# Brass Rail Clamps - just acquired a bunch



## lilskul (Oct 20, 2011)

So my question to all of you is, what sort of differences in these things are there?

I do a quick search on ebay and I notice that many of them list the rail code number but have no idea which these are and whether or not they are going to be inappropriate for my LGB track. 
I realize a quick attempt and installing one will give me an idea but more so, I have so many that I am gong to post them on ebay and need to know what the specifics are so I can list them appropriately. 

These are not the split jaw type - they are two pieces and each one is solid.
They measure in at 1.5cm long and 1cm high

I am going to try and attach a photo.

Can you tell who might make them or what their details are?


----------



## lilskul (Oct 20, 2011)

Sorry you have to hear my coworker blabbing away.


----------



## Big Ed (Jun 16, 2009)

I am not a G man, can you tell me what they are?


----------



## lilskul (Oct 20, 2011)

Brass rail clamps. They make for a relatively perfect connection between each track section.


----------



## Big Ed (Jun 16, 2009)

Sorry I missed the title, as I said I never fooled with G.

They sort of look like these? They call them a double length hookup can fill in gaps up to 5/8". 









I found that here,
http://www.wholesaletrains.com/QuickShip.asp?Scale=G&Item=G-TRACK


There are more pictures of different kinds on their site.
Hoped that helped a little.

Edit, 
yours are only half of the one shown, but if you look the picture I posted one of them looks like a half. In that picture one looks to have 4 screw down tighteners and the other side looks to be 2 pieces each with 2 screw down tighteners.


----------



## Dan Pierce (Jan 2, 2012)

All LGB, Bachmann, Aristocraft Piko, AML, and USA trains are code 332 track and the metal joiners with screws clamping the track together (called rail clamps) are made by Split jaw, hillmans, Train-Li. There are others, SanVal comes to mind for one.

Then there are rail joiners and these are made by USA trains, Aristocraft, LGB, piko, Bachmann, and many others. Thin metal that keep the tracks joined. 

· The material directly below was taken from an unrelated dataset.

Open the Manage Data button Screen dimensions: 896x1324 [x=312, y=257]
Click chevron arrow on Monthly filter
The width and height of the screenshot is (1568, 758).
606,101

There is other rail available, code 250, 215. These rails have a lower rail height but rolling stock needs smaller flanges so as not to hit the holding ribs on the ties/switches,

Code 332 is the size used in most train sets and is available by various manufacturers in Alumnum, brass, nickel plated, and stainless, plus plastic (for battery operation and display purposes).


----------



## maxx7148 (Oct 8, 2012)

*rail clamps*

Those are Hillman railclamps and I believe they are code 332. I have used them and they work fine. The use a smaller hex driiver than the split jaw brand. Ed


----------